Sometimes when you are grieving, it can take longer to recover than other people, who just tell you to ‘move on’. These books are to give hope and healing, to people who are feeling emotionally at sea from the death of someone they love. Also read about grieving the death of companion animals.

Grieving the Death of a Father is a book that looks at unique ways to cope, when losing someone close to us. After the physical loss of a father, there are slower processes to go through, as a natural response in a world where (most) people have their fathers live a long time.

But if you’ve lost a father at a younger age than most, you likely have to live through sadness, guilt, memories and the reality of growing up with the man who likely protected you from harm.

Make no mistake about it. The death of a father causes a very significant wound. Some of us tend the wound, some of us ignore it.

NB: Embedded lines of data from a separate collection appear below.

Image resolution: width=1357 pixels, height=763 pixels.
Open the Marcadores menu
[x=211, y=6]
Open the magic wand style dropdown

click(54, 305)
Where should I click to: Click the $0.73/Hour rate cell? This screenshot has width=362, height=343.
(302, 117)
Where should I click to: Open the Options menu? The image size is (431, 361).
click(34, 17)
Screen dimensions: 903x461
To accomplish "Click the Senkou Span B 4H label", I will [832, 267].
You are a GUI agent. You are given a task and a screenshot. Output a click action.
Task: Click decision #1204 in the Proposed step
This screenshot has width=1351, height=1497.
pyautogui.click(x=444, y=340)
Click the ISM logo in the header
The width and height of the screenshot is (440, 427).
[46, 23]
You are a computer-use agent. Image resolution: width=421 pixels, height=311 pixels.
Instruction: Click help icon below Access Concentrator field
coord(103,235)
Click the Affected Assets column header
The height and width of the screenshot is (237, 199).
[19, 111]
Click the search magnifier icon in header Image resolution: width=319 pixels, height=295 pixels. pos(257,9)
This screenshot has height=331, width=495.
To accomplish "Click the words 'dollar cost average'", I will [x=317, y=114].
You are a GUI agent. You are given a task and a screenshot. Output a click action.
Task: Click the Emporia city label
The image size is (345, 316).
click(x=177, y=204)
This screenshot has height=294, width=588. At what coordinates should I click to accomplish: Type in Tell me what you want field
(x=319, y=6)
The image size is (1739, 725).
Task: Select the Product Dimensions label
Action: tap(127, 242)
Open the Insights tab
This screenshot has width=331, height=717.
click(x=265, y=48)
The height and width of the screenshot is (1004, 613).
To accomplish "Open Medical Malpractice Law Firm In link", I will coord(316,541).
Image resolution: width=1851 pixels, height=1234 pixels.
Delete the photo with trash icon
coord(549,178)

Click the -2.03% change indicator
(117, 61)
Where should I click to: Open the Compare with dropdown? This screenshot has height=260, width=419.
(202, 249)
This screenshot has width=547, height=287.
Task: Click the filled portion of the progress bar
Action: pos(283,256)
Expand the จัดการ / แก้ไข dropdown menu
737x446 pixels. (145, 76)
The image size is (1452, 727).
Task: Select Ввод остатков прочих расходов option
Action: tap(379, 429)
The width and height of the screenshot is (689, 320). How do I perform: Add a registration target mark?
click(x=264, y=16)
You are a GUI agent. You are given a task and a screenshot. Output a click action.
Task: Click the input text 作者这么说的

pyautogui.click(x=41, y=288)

But the wound is not that our father died and by his death our world is forever changed. No, the world is that the world around us acknowledged the death for one very brief moment, then skipped merrily on its way.

The author (a former funeral director) and a member of the Association for Death Education and Counselling also wrote the accompanying book Grieving the Death of a Mother.

grieving the death of a mother

Losing a mother early in life is a difficult transition, as no matter what the status of the relationship (good or not), this is likely the first person you turn to, when going through difficult times.

And if she is no longer there, you may find it harder to cope than most, when needing a sympathetic ear to listen. Of course if you have lost both parents early in life, the hardship emotional pain is doubled.

Losing a mother deprives you of a chief cheerleader. A friend once told me ‘I lost the one person who would love me, no matter what happened in my life. I always knew my mother would be there for me’.

Many grievers are left burdened with unfinished business, apologies that were never verbalised, unexpressed appreciations and unspoken affections.

My friend Carl captured the feelings of many when he said ‘I still needed her. I wasn’t finished growing up yet’. Some mothers serves as the glue that held a fragile family together. Make no mistake. The death of a mother can be one of life’s toughest experiences.

Although I am 54 years old, I am not all ‘grown up’. Just once more I would like to hear ‘Oh, I am so glad you called. I was just thinking about you. Did you have something good to eat today?’

Grieving the Death of a Friend

grieving the death of a friend

Grieving the Death of a Friend is a book for grief that often is as painful (if not more so, if you don’t have a close family).

If someone is struggling to cope and can’t afford private counselling, they can receive free grief counselling from Cruse.